Excerpt>
----------

Johann Göhringer, a farmer, his wife Cunigunda, and son Just (age ¾) arrived from Lübeck at the port of Oranienbaum on 16 August 1766 aboard a galliot named Die Wachsamkeit under the command of Skipper Jacob Heinrich Sager.
Johann Goeringer [sic], his wife Cunigunda, and son Tobias (age 1) are recorded on the list of colonists being transported from St. Petersburg to Saratov in 1767 along with a note that Tobias died en route.
Johannes Göringer, a butcher (Fleischer), and his wife [new] Barbara are recorded on the 1767 census of Hölzel in Household No. 43 along with orphaned nephew Johann Korger (age 10). They had settled there on 11 September 1767.
The 1767 census records that Johannes Göringer came from the German village of Ostendorf in the Bamberg region.

----------

Supplied information>
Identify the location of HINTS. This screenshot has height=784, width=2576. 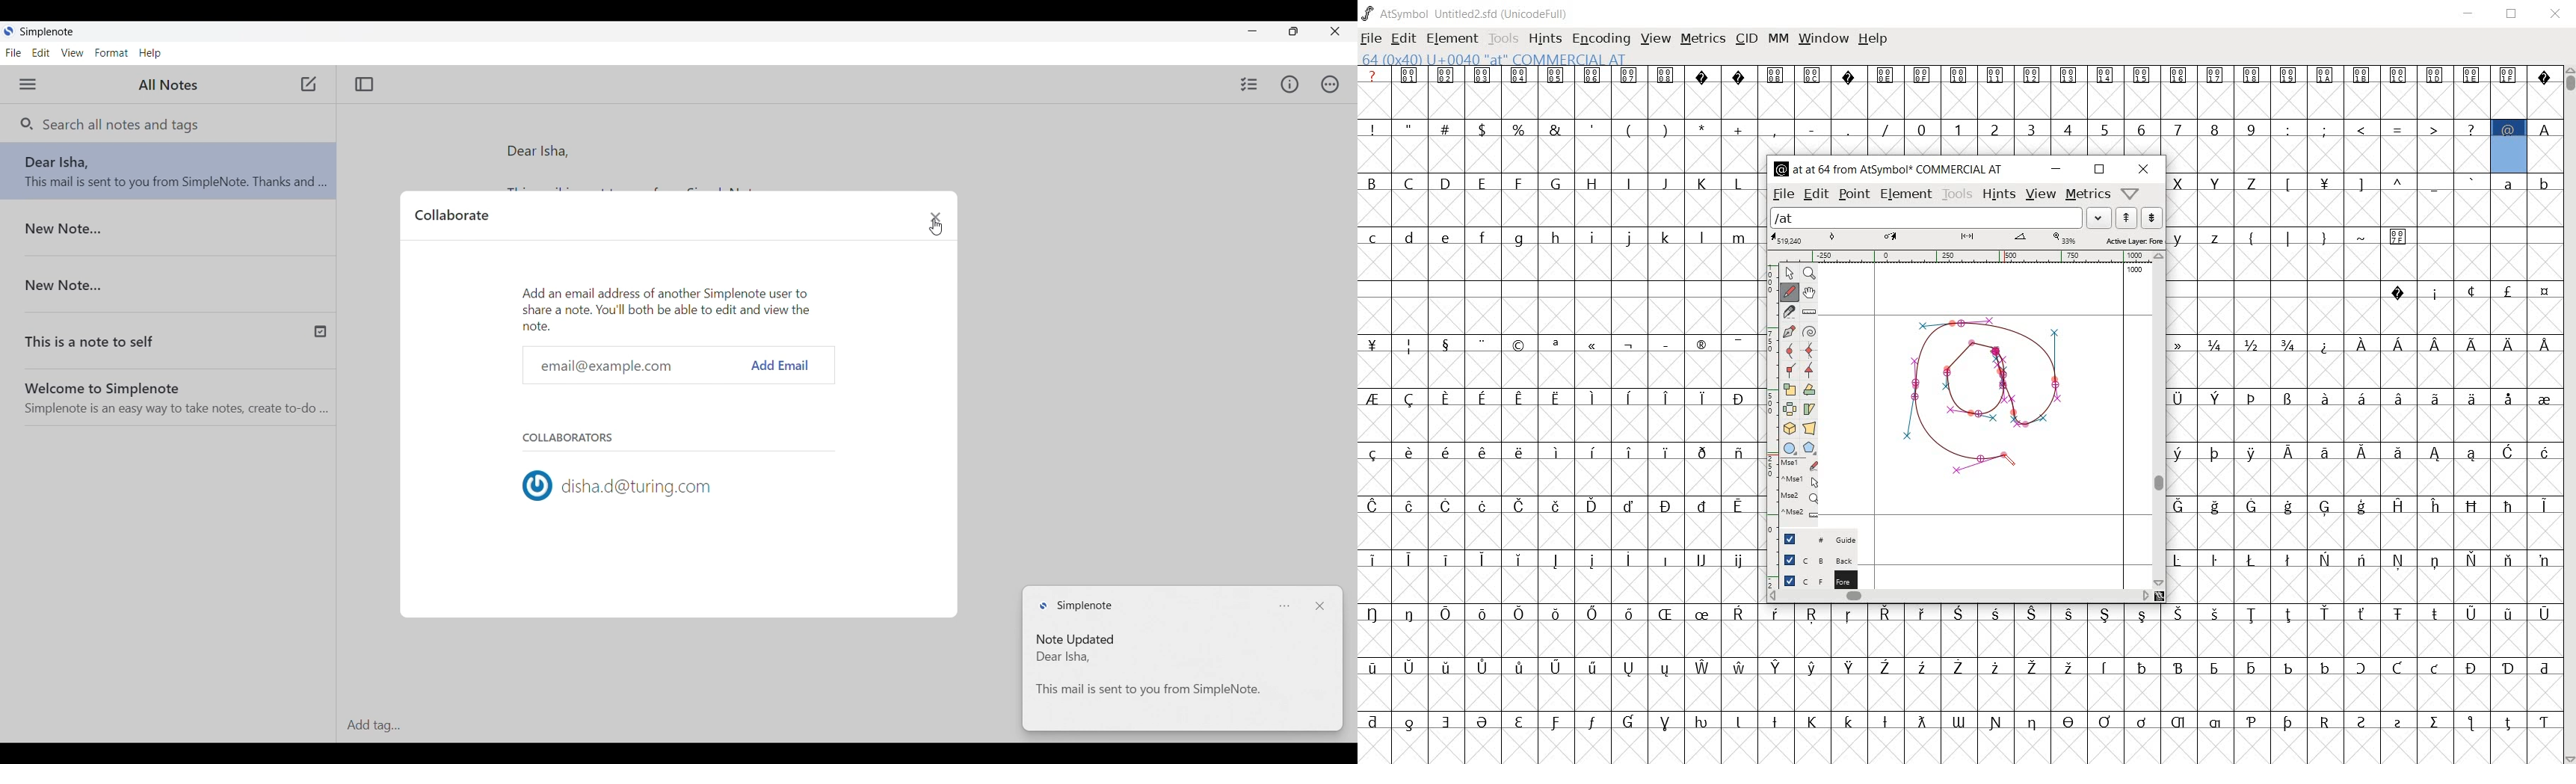
(1544, 40).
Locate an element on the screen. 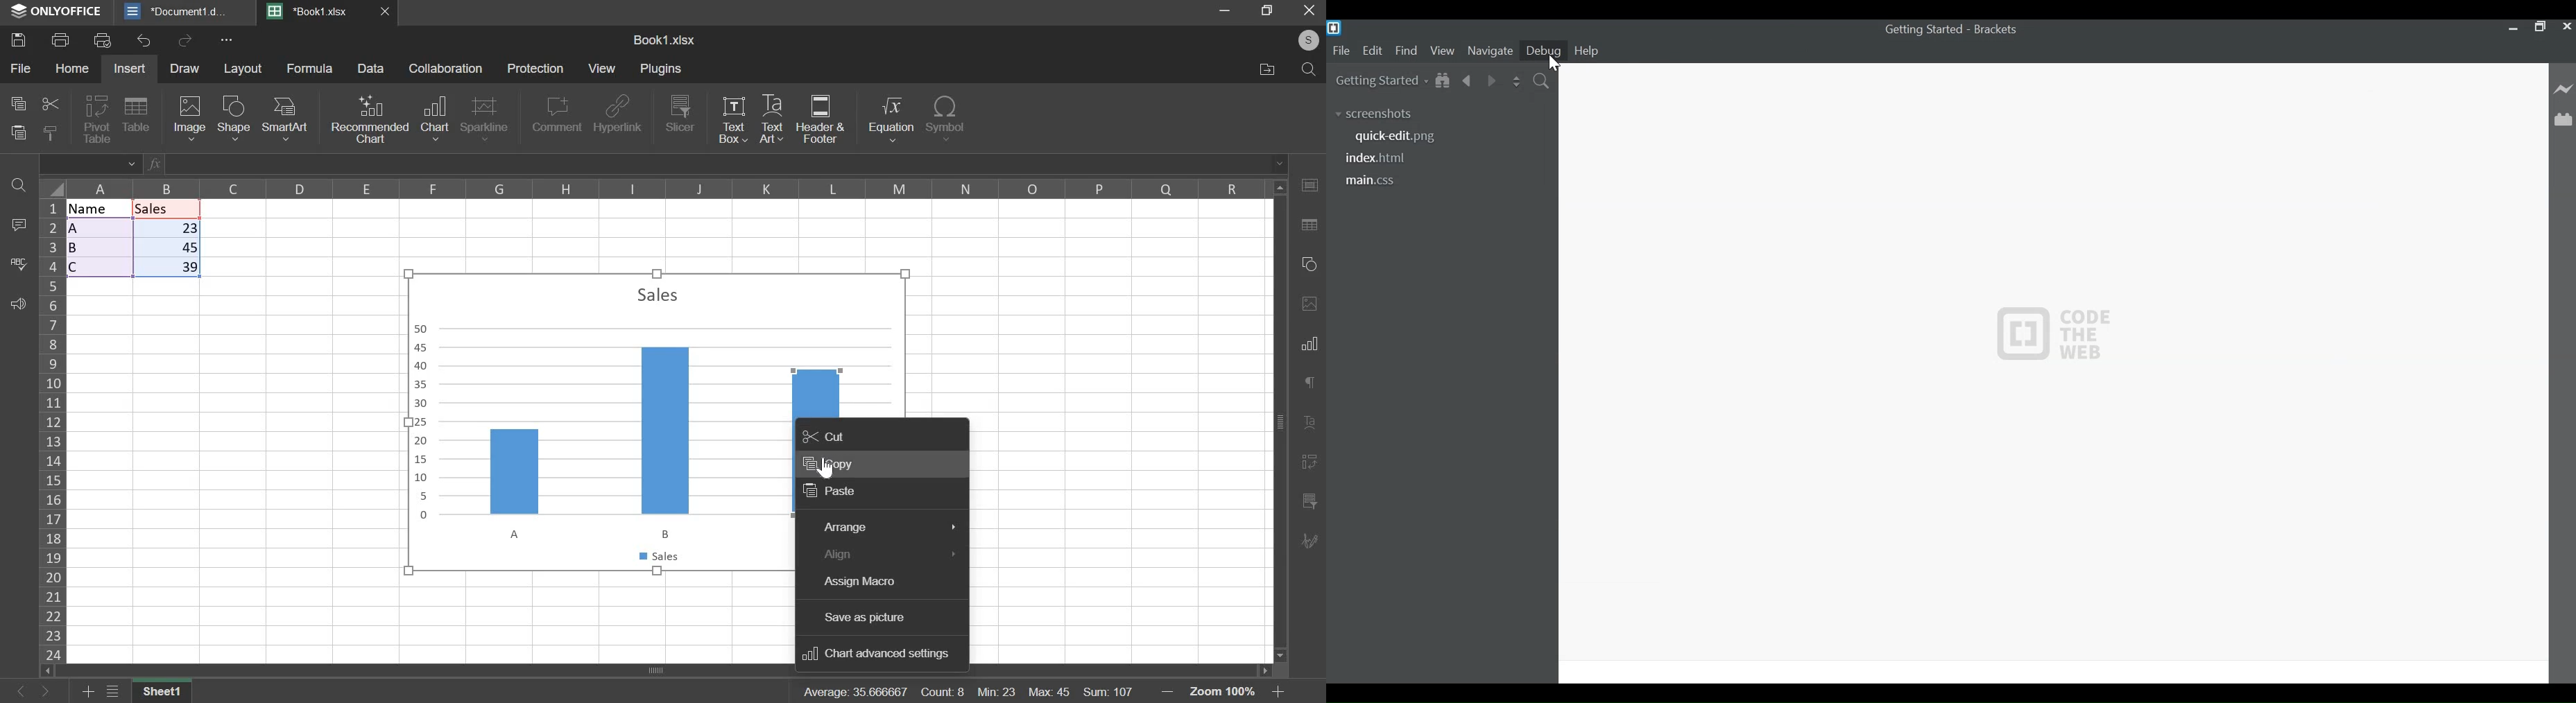  sheet name is located at coordinates (663, 40).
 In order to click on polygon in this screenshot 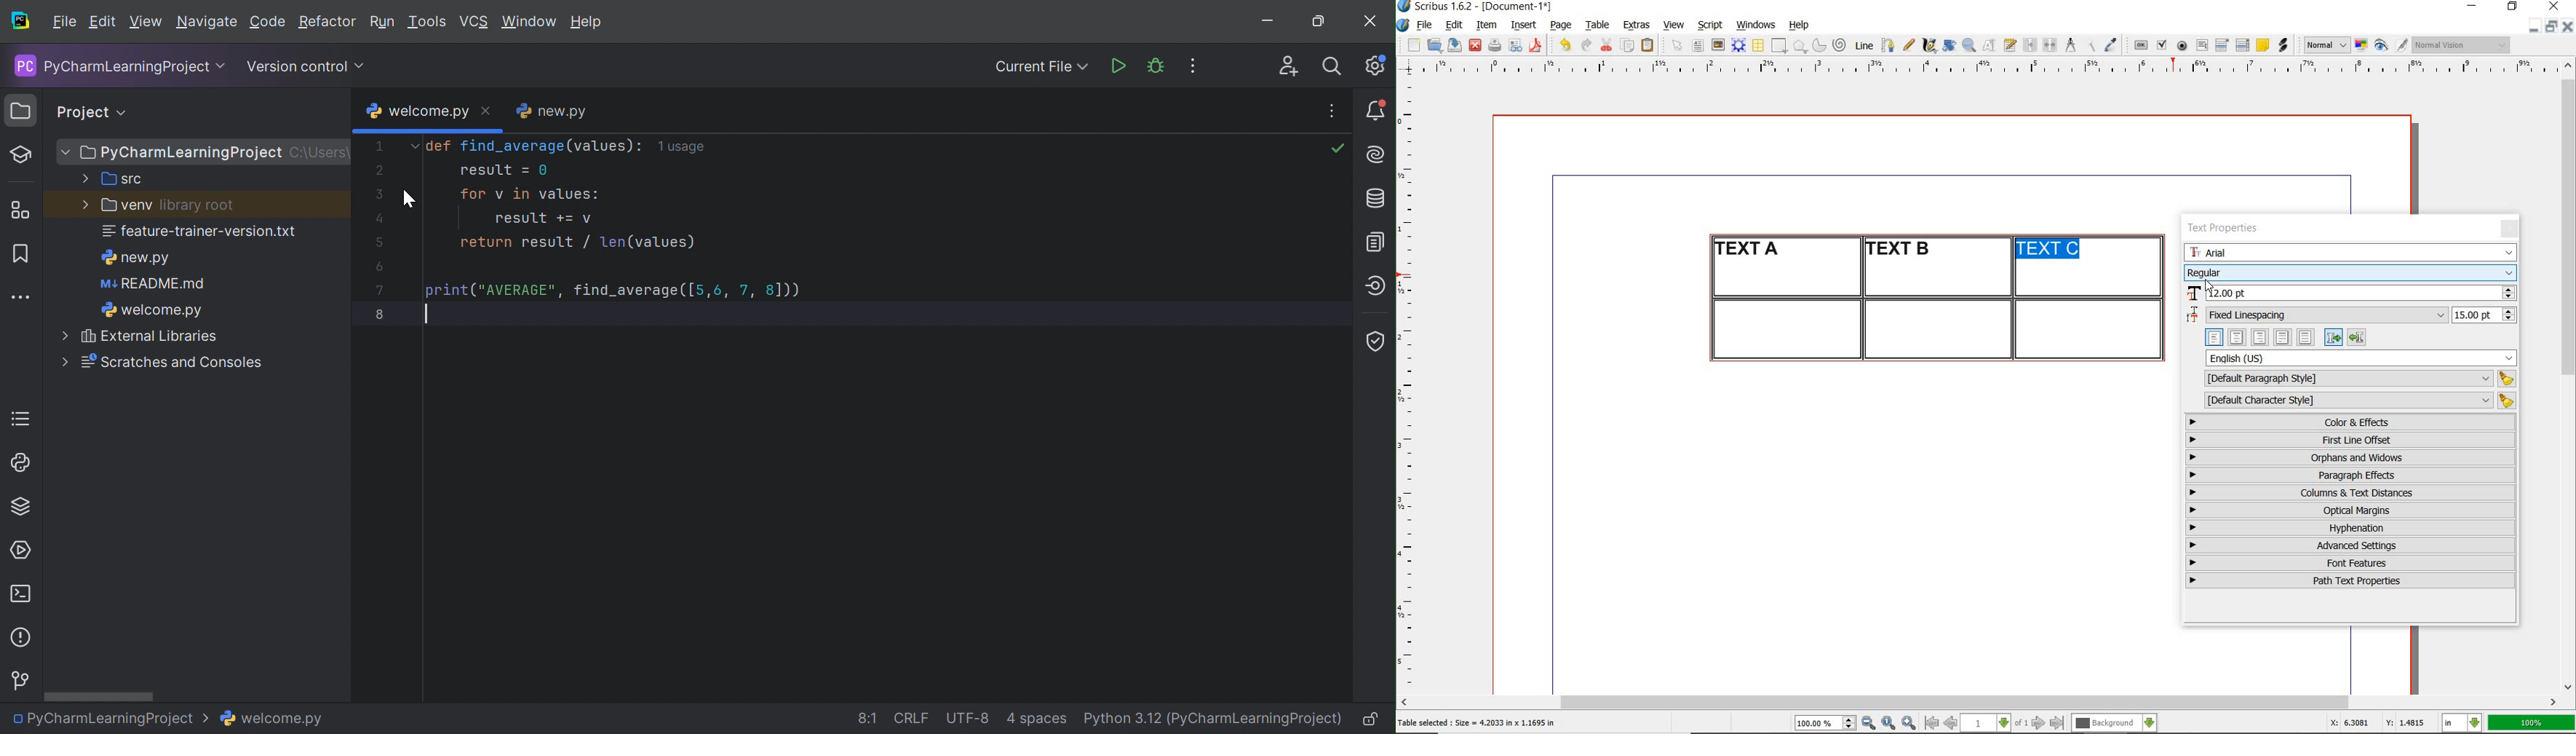, I will do `click(1800, 46)`.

----------

Continue the account of the Göhringer family from the point where it ends. The listing has no connection to the account of the Göhringer family.

Output for this exercise>
- Mai, Brent Alan. 1798 Census of the German Colonies along the Volga: Economy, Population, and Agriculture (Lincoln, NE: American Historical Society of Germans from Russia, 1999): Hz01.
- Pleve, Igor. Einwanderung in das Wolgagebiet, 1764-1767 Band 2 (Göttingen: Der Göttinger Arbeitskreis, 2001): 119.
- Pleve, Igor. Lists of Colonists to Russia in 1766 (Saratov: State Technical University, 2010): #6172.
- Rauschenbach, Georg. Deutsche Kolonisten auf dem Weg von St. Petersburg nach Saratow: Transportlisten von 1766-1767 (Moscow: G.V. Rauschenbach, 2017): #7705-7707.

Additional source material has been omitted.